DIRECTIONS: Each line of the data should be given again exactly.

Stored data:
----

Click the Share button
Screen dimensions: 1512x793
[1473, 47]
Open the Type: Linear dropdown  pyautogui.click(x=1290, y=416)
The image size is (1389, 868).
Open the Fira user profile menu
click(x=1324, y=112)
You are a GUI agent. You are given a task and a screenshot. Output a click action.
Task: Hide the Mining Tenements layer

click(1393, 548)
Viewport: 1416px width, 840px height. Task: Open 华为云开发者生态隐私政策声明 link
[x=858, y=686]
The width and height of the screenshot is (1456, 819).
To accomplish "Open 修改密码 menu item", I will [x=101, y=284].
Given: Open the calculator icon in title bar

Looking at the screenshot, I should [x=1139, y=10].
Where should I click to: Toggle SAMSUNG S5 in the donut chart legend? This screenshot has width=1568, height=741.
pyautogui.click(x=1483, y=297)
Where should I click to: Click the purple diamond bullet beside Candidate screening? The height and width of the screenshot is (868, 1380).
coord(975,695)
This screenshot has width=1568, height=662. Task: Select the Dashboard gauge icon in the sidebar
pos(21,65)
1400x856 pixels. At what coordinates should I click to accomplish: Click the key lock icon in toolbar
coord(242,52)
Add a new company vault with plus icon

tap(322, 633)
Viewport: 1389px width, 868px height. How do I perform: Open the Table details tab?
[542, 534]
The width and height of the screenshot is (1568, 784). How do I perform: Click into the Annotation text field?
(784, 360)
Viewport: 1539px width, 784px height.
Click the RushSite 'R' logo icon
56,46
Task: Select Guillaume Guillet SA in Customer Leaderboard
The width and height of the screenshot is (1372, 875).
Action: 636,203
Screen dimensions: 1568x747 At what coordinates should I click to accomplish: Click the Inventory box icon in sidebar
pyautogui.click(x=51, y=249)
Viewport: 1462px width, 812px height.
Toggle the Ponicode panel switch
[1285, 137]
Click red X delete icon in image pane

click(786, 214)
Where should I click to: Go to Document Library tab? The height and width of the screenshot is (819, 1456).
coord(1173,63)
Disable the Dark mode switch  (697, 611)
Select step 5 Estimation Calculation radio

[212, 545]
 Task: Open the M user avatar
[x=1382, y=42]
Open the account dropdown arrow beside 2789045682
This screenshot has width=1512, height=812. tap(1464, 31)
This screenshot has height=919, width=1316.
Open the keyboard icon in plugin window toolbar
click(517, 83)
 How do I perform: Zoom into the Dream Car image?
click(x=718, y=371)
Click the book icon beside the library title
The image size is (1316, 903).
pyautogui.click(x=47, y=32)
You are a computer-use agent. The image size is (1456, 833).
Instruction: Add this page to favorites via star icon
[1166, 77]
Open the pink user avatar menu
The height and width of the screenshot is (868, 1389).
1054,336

----

OUTPUT BELOW:
Click the Share button
Screen dimensions: 1512x793
[1473, 47]
Open the Type: Linear dropdown  pyautogui.click(x=1290, y=416)
The image size is (1389, 868).
Open the Fira user profile menu
click(x=1324, y=112)
You are a GUI agent. You are given a task and a screenshot. Output a click action.
Task: Hide the Mining Tenements layer

click(1393, 548)
Viewport: 1416px width, 840px height. Task: Open 华为云开发者生态隐私政策声明 link
[x=858, y=686]
The width and height of the screenshot is (1456, 819).
To accomplish "Open 修改密码 menu item", I will [x=101, y=284].
Given: Open the calculator icon in title bar

Looking at the screenshot, I should [x=1139, y=10].
Where should I click to: Toggle SAMSUNG S5 in the donut chart legend? This screenshot has width=1568, height=741.
pyautogui.click(x=1483, y=297)
Where should I click to: Click the purple diamond bullet beside Candidate screening? The height and width of the screenshot is (868, 1380).
coord(975,695)
This screenshot has width=1568, height=662. Task: Select the Dashboard gauge icon in the sidebar
pos(21,65)
1400x856 pixels. At what coordinates should I click to accomplish: Click the key lock icon in toolbar
coord(242,52)
Add a new company vault with plus icon

tap(322, 633)
Viewport: 1389px width, 868px height. How do I perform: Open the Table details tab?
[542, 534]
The width and height of the screenshot is (1568, 784). How do I perform: Click into the Annotation text field?
(784, 360)
Viewport: 1539px width, 784px height.
Click the RushSite 'R' logo icon
56,46
Task: Select Guillaume Guillet SA in Customer Leaderboard
The width and height of the screenshot is (1372, 875).
Action: 636,203
Screen dimensions: 1568x747 At what coordinates should I click to accomplish: Click the Inventory box icon in sidebar
pyautogui.click(x=51, y=249)
Viewport: 1462px width, 812px height.
Toggle the Ponicode panel switch
[1285, 137]
Click red X delete icon in image pane

click(786, 214)
Where should I click to: Go to Document Library tab? The height and width of the screenshot is (819, 1456).
coord(1173,63)
Disable the Dark mode switch  (697, 611)
Select step 5 Estimation Calculation radio

[212, 545]
 Task: Open the M user avatar
[x=1382, y=42]
Open the account dropdown arrow beside 2789045682
This screenshot has width=1512, height=812. tap(1464, 31)
This screenshot has height=919, width=1316.
Open the keyboard icon in plugin window toolbar
click(517, 83)
 How do I perform: Zoom into the Dream Car image?
click(x=718, y=371)
Click the book icon beside the library title
The image size is (1316, 903).
pyautogui.click(x=47, y=32)
You are a computer-use agent. The image size is (1456, 833).
Instruction: Add this page to favorites via star icon
[1166, 77]
Open the pink user avatar menu
The height and width of the screenshot is (868, 1389).
1054,336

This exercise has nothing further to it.